Funny…perhaps I should check up a bit on them. Customer for 27 years now…


----------



## Nathan (Oct 20, 2022)

I wasn't impressed with WF, had a checking account with them for a couple years, they nickel-and-dimed me to death.


----------



## rwb (Nov 26, 2022)

I had a bad experience with Wells Fargo 8 years ago and we parted ways.  The area manager in the Coastal Carolina area lied to me on two issues related to my mortgage.  Would not trust that company with a dime of my money!!


----------



## bowmore (Nov 26, 2022)

Interesting. I had a checking account, trust account, and HELOC with them and had no problems.


----------



## DebraMae (Nov 26, 2022)

They used to handle a pension I had, but that switched over to Banner in 2021.  I imagine the problems with WF was the reason it was switched.


----------



## Liberty (Nov 27, 2022)

Have a friend who used to be a mortgage lender with them...what stories he could tell.


----------



## Alligatorob (Nov 27, 2022)

No but I once had a toy stage wagon with a Wells Fargo trunk on it...


----------



## 1955 (Nov 28, 2022)

I don’t stick with any particular bank or financial institution. It’s who ever has the best rates & reviews. Now days if you have a little money I don’t expect to pay any fees ever. Also, I want the highest interest on my checking, savings, money market and CD’s. Now days it’s so easy to transfer your funds it pays to move around. Discover just had a $200 dollar promo for opening a savings account with them. Yeah you have to jump through some hoops but I keep a little money available just for that purpose. After the minimums are met it’s time to look for another deal! This is something I do with money I don’t want to risk in the market.


----------



## Disgustedman (Nov 28, 2022)

Well, if they could hang me, they would. 2005, got a bee in my bonnet and bought an overpriced Dodge Durango. (The dealer is also scum) but anyway, I also got a $1,000 loan from the bank also.

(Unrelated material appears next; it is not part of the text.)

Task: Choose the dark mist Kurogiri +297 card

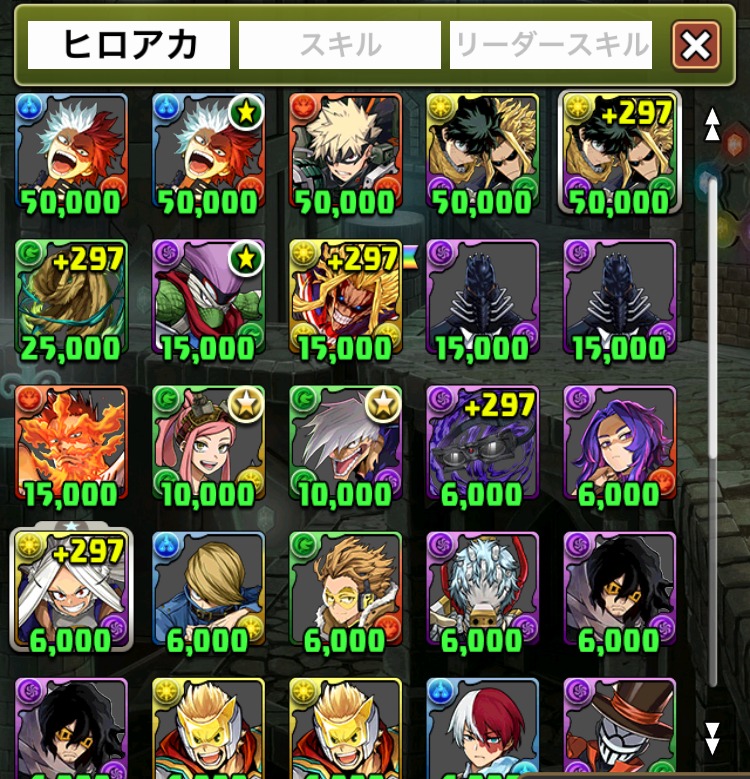Action: pos(482,446)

Then, job laid me off, vehicle repo and I went to the bank, I offered them $300 cash to close checking, (it was $428 negative) they refused, I said "Enjoy eating it"

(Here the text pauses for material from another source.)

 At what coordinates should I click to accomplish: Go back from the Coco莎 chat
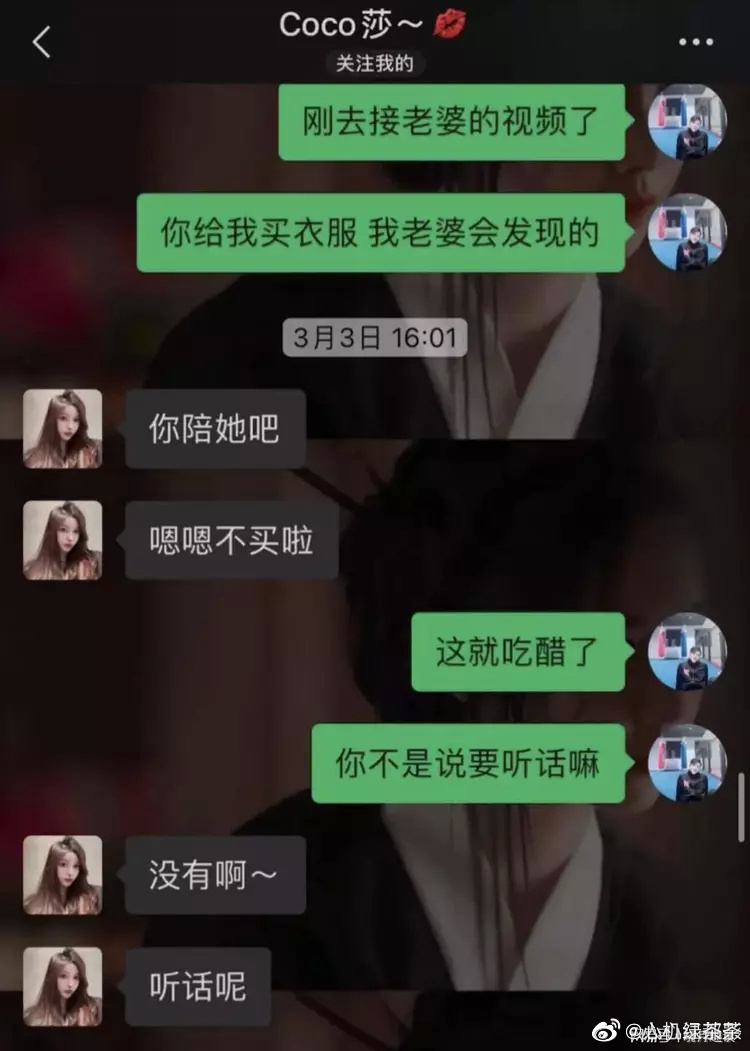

Then I walked away from all debts, totally didn't respond to any mailings. Mom passed away late 2006, I had gone to Missouri (if I stayed, I might not have handled her death as well.

Anyway, Wells Fargo ate a $26,000 car loan, $1,000 personal loan and my checking account that went $2,917 negative. I'm not a hater on Wells Fargo, but for those who do, I got them good. (Snidely Whiplash laugh)

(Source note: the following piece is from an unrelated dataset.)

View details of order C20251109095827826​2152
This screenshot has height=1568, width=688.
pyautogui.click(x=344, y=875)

But I do remember those news reports of accounts being opened without consent of customers.


----------



## Gary O' (Nov 28, 2022)

HoneyNut said:


> I looked up Wells Fargo on the BBB site and it said they were not BBB accredited and their rating is F for all the individual banks I looked at. Kind of shocking.


----------



## Jace (Dec 21, 2022)

Just in the news again, big, fat fine for deceitful practices..

Who...in their right mind...word ever deal with W F


----------



## leastlongprime (Dec 22, 2022)

What?
I thought this was closed in 2018? 
New scams?


----------



## Jace (Dec 22, 2022)

@leastlongprime...seems like it..just in news.
Maybe even more mis-doings, after further investigation,
Than originally brought "to light"


----------